== INSTRUCTIONS FOR THE TASK ==
Can you reproduce the Bill Quimby biography from "William Robert Quimby (September" to "than four decades.", changing "author" to "writer"?

== PROVIDED PASSAGE ==
========================================================================
= Bill Quimby =

American writer

William Robert Quimby (September 30, 1936 – June 20, 2018) was an American author, columnist, editor and publisher who specialized in subjects related to big game hunting for more than four decades.

==Biography==
William Robert Quimby was born on 30 September 1936 in Tucson, Arizona as the first child of Isaac William Quimby and Helen Dixon Quimby. Quimby attended public schools in Yuma, Arizona, and obtained a degree in Marketing from the University of Arizona. He worked in the advertising and public relations fields for eleven years before pursuing a second career in journalism and publishing. He was married to Jean Potts until his death, with whom he had a daughter, Stephanie, and two grandchildren Natalie and Logan.

Bill and Jean Quimby divided their year between their home in Tucson and a cabin near the New Mexico border in eastern Arizona's high country.

==Writing career==
After closing the Arizona Outdoor News, the monthly hunting and fishing newspaper he founded four years earlier, Quimby joined the Tucson Daily Citizen (a Gannett Company newspaper) as its outdoor editor in 1967. The hundreds of feature articles and nearly 3,000 twice-weekly columns he wrote over the next 27 years for the Citizen, as well as his articles in Safari magazine and various hunting and shooting magazines, made him one of the southwest's best-known outdoor writers. His series on overgrazing by cattle in Arizona's Kofa and Cabeza Prieta National Wildlife Refuges resulted in his being named Arizona Conservation Communicator of the Year by then-Governor Jack Williams in 1973. Other award-winning investigative series included his exposés of the increasing loss of access to Arizona's public lands and the looting of ancient southwestern Indian burial sites by commercial pothunters. He retired from the Citizen in 1994. The Citizen, Arizona's oldest newspaper at the time, ceased publication in 2009.
========================================================================
== INFORMATION SUPPLIED ==
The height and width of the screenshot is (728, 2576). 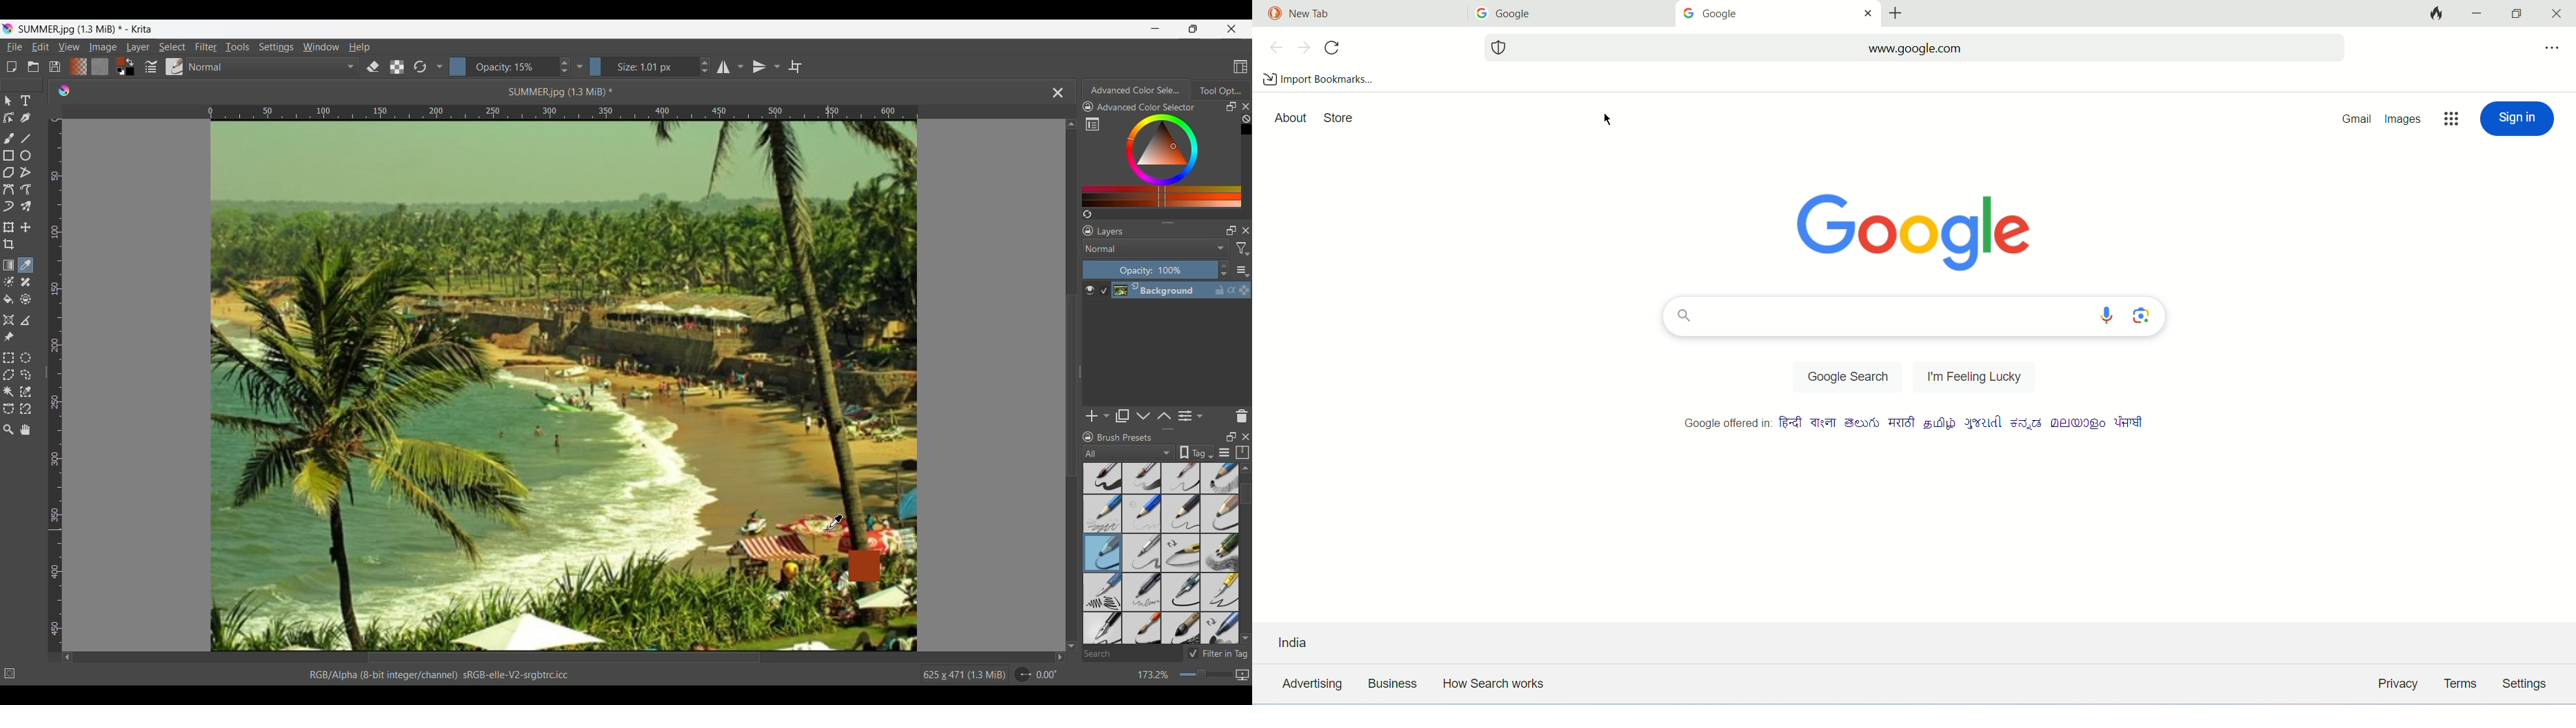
========================================================================
== TASK OUTPUT ==
William Robert Quimby (September 30, 1936 – June 20, 2018) was an American writer, columnist, editor and publisher who specialized in subjects related to big game hunting for more than four decades.